Il successo fu notevole e nel marzo del 1828, insieme ad alcuni lieder, a pezzi corali e al primo tempo del Quartetto per archi in sol maggiore D. 887, la composizione fu riproposta nell’ambito di una “Accademia” (termine che indicava un concerto legato ad una pubblica sottoscrizione, il cui ricavato andava all’autore delle musiche), organizzata dalla Società degli Amici della Musica di Vienna.
In tempi moderni, invece, la fortuna del Trio op. 100 si deve al cinema, in quanto alcuni passaggi sono stati utilizzati come colonna sonora di varie pellicole, a cominciare dal celeberrimo “Barry Lindon” del regista statunitense Stanley Kubrick, che si è avvalso di un motivo contenuto nell’Andante con moto del secondo movimento (riproposto nell’Allegro moderato conclusivo), ispirato ad una melodia popolare svedese.

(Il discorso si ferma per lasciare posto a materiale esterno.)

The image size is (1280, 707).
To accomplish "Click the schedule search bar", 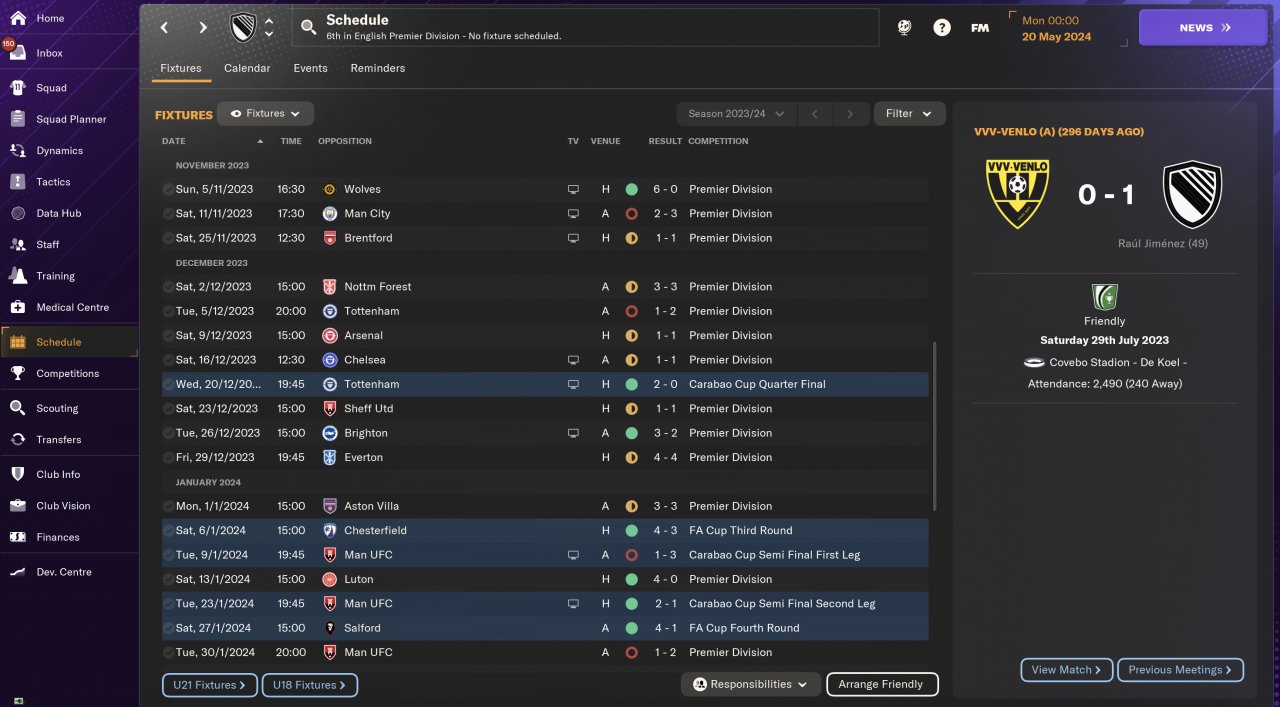I will click(585, 28).
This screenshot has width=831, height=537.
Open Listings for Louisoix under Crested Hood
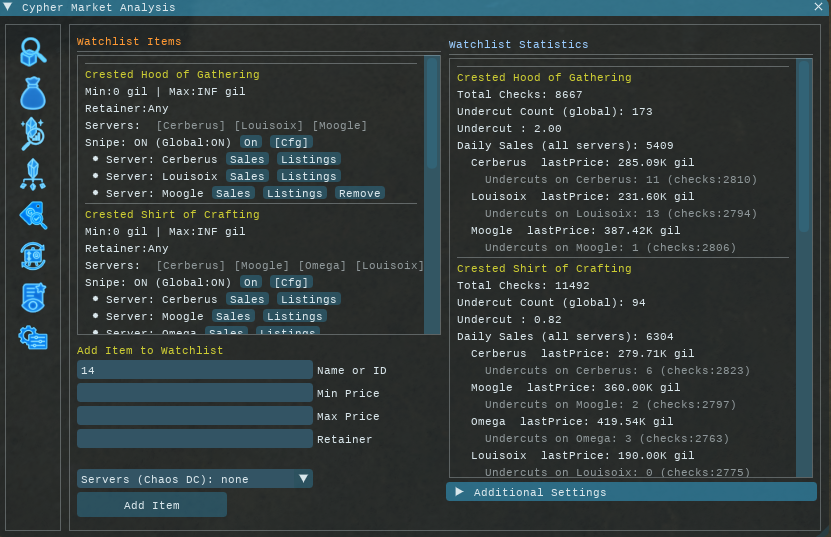tap(308, 176)
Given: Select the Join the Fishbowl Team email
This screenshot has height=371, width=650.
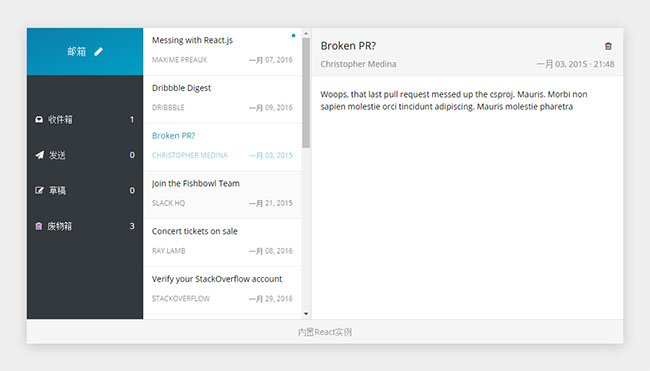Looking at the screenshot, I should pyautogui.click(x=222, y=195).
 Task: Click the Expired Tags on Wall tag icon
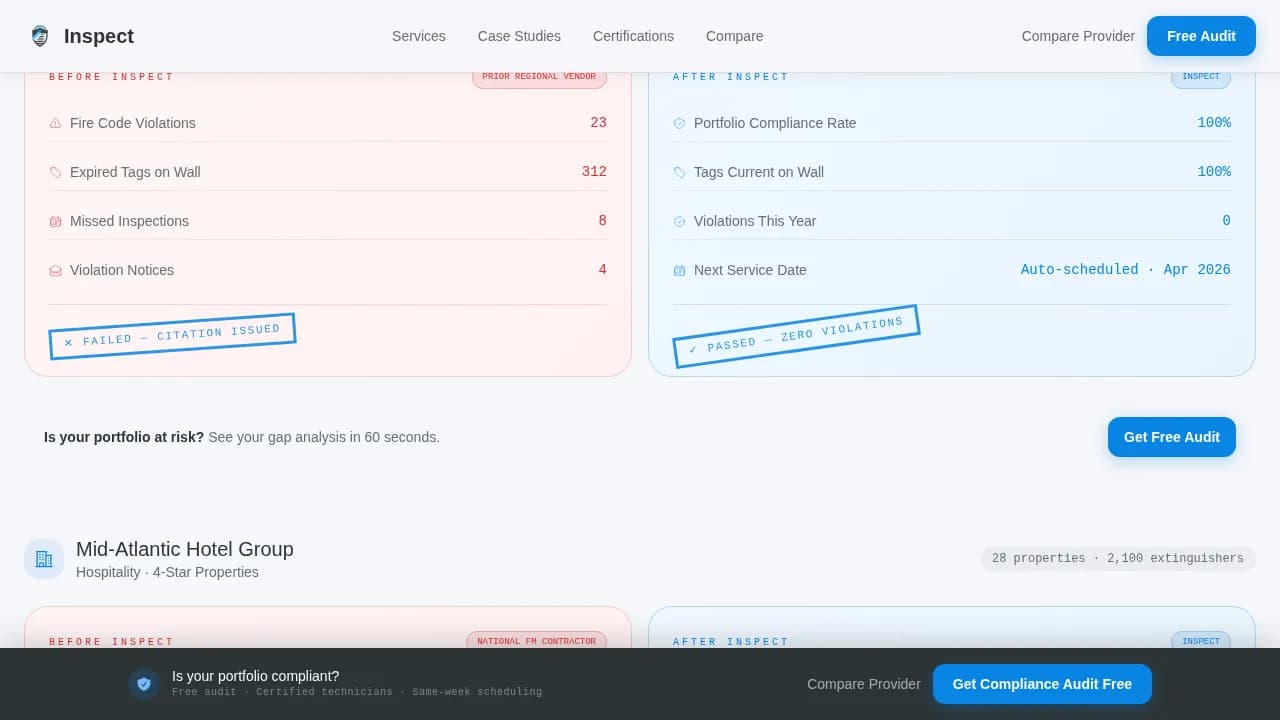(x=56, y=172)
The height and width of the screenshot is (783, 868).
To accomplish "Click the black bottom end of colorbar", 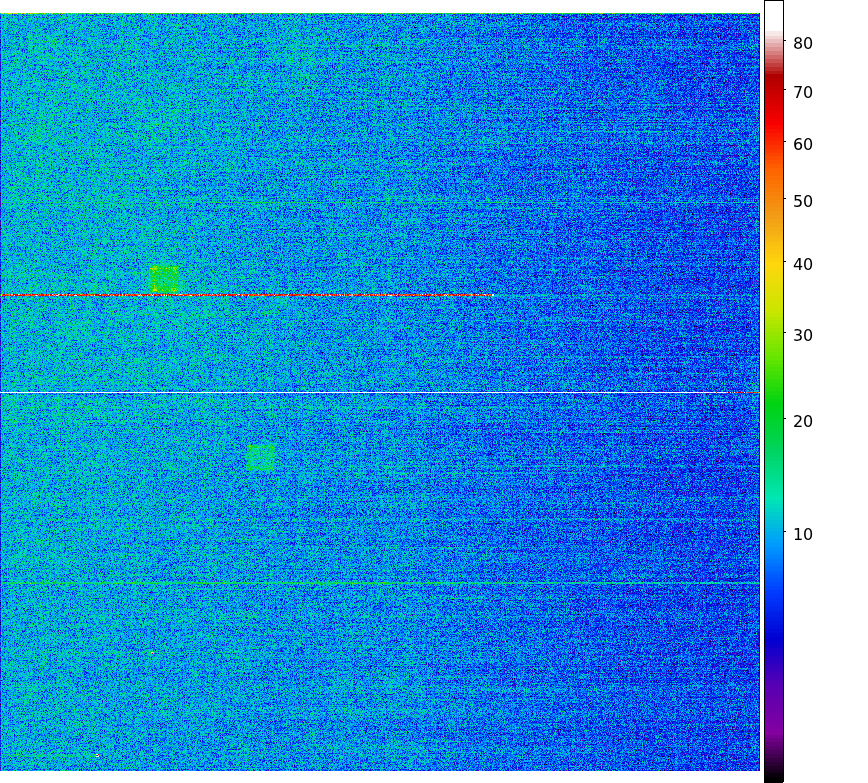I will point(773,775).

Dal canto suo il Trio n. 2 in mi minore, op. 67 di Shostakovich, completato nel 1944, è pervaso da un senso di forte malinconia in quanto dedicato a Ivan Sollertinsky, uomo eclettico e grande amico del musicista, scomparso nel febbraio di quell’anno.
Ma, la presenza di una melodia popolare ebraica nel movimento conclusivo, ci dice anche come l’autore, fortemente colpito dalle notizie relative all’Olocausto, che solo allora iniziavano a diffondersi in tutta Europa, volle rendere omaggio ad un popolo falcidiato dalla barbarie nazista.
Il pezzo ebbe la “prima” a S. Pietroburgo nel novembre del 1944, con Shostakovich al pianoforte e due membri del Quartetto Beethoven, Dmitri Tsyganov e Sergei Shirinsky, rispettivamente al violino ed al violoncello.
Veniamo quindi agli interpreti, Natalia Rubinstein (pianoforte), Nikolai Sachenko (violino) e Kirill Rodin (violoncello), dimostratisi all’altezza del complesso programma, evidenziando un suono discreto e un notevole affiatamento, grazie al quale hanno disegnato uno Schubert di buona fattura ed uno Shostakovich superlativo, dando così ancora una volta ragione a chi sostiene che nessuno sia in grado di eseguire il repertorio russo meglio dei musicisti russi.
Pubblico numeroso, attirato sicuramente da Schubert, che però ha mostrato di gradire anche Shostakovich, ed ha applaudito a lungo e calorosamente l’ensemble.
In conclusione un’ottima apertura di una rassegna, che si è sempre mantenuta su livelli elevati, giunta quest’anno alla diciassettesima stagione, da queste parti cifra decisamente significativa.